Well, not to the moon, exactly, but around it; on Monday, the company announced that it will send two paying passengers on a circumlunar trip in late 2018. No one has been to the moon since 1972, when NASA’s last manned mission there, Apollo 17, departed. SpaceX, whose planned Mars mission was just delayed another two years to 2020, is fairly transparently doing this as a PR stunt — Musk said Monday that he hoped the lunar trip would “[get] the world really excited about sending people into deep space again” — but it is reasonable to think that an actual manned lunar touchdown could be a next step. “How wonderful!,” you might be thinking: After all, a normal person might ask, what are we doing here in the Space Age — 60 years into the Space Age — without actually venturing into space?
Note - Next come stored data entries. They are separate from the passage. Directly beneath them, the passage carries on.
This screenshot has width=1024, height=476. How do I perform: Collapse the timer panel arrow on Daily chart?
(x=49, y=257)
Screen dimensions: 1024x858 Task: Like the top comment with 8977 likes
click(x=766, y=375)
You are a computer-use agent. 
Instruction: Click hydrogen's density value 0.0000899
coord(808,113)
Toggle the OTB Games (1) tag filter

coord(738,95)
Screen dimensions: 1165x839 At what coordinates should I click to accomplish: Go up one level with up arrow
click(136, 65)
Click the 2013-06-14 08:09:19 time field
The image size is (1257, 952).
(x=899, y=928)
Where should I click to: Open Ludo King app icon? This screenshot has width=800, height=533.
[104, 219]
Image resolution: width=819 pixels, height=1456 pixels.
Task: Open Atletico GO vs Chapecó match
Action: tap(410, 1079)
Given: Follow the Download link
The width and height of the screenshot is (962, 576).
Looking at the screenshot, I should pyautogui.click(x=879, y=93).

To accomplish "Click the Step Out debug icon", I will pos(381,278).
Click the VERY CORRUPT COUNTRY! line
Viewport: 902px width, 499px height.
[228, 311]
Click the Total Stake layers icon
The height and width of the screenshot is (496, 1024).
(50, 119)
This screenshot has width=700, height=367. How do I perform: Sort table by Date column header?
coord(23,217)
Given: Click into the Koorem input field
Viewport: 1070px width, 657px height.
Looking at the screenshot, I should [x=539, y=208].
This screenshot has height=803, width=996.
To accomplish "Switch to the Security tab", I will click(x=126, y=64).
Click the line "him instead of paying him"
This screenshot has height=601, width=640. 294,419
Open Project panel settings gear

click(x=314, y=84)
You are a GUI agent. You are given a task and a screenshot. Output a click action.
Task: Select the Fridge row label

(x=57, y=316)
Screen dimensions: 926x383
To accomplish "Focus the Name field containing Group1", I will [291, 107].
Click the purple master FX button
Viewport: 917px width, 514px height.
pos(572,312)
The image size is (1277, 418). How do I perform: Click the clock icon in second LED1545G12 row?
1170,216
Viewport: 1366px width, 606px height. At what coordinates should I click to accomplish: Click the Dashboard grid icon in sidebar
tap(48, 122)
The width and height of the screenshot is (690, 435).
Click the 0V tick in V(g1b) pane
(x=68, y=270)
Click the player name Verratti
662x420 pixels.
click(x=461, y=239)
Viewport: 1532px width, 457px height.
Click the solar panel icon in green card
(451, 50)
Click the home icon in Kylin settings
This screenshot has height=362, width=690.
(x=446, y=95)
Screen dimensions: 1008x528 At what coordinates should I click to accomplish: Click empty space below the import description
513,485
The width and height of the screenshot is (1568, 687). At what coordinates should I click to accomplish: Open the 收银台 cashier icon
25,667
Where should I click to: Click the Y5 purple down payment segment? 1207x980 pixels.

I have a different question. It is one you might not like, but here it goes: Why in God’s name are we trying to go to the moon? Per aspera ad astra and all, but — I’m sorry — we should not go to the moon, because the moon is a bad place to go.
Here is a fact that I wish were not true, but is: Space — it’s bad. It’s cold. It is composed of a panoply of things that can kill you in horrible but mostly banal ways: suffocation, freezing, radiation poisoning, drowning, being melted into damn plasma, myriad spaceship- or spacesuit-malfunction-related catastrophes including but not limited to fire and strangulation. Space is vast, so vast that even if there were anything to see except for the distant, colorful haze of various prospective deaths, you would die an impossibly long time before getting there, even if you managed to carry on long enough to die the sort of corporeal, age-induced death you might succumb to on Earth. If you made the wretched mistake, somehow, of going out into space directly, the cells in your mucus membranes — the insides of your mouth and nose, your lungs, your more delicate lower cavities — would burst instantaneously and die, a fate that would at least be so ruthlessly effective that you would not have very much time to feel bad about it. The term we use — space — is indicative of what it is: a great void of nothing, where that nothing is, in fact, a something ready to kill you with any real degree of direct exposure.
To recap: Earth — relatively difficult to freeze/drown/immolate on, full of puppies and strawberries and toilets you do not need to attach to yourself; space — death at every turn.
But we are talking about the moon specifically, so let’s consider the primary reasons people have gone there in the past: science (good, great, a lot more to do; carry on, scientists) and screwing with the Soviet Union. SpaceX’s venture is concerned — thankfully, I suppose, in the one case — with neither of these. While there is, I am told, much science still to be done on the moon, Musk has shown little interest in technological achievement as anything but a vessel of capitalism.
I know, I know: The beauty of the stars! The mysteries of the great beyond! The final frontier! The various would-be space-goers, Musk included, have a habit of comparing a prospective voyage into space to the journey many Europeans once made across the Atlantic in search of the New World. Setting aside the fact that this particular frontier exploration kicked up wholesale acts of genocide, war, famine, etc., let’s consider that many of those people at least believed there might be a city of gold waiting for them on the other side. One with water and air.
But why does Elon Musk want to go* to space? [*Send other people.] To eventually make money for sending yet more people to space. To get a cool stamp in a passport. To — in the case of the fly-by especially — take some dope pictures and dominate dinner parties till Earth’s gravity eventually wins out. So Elon, if you’re listening: Buddy, just send these poor people on a lovely trip to Cuba.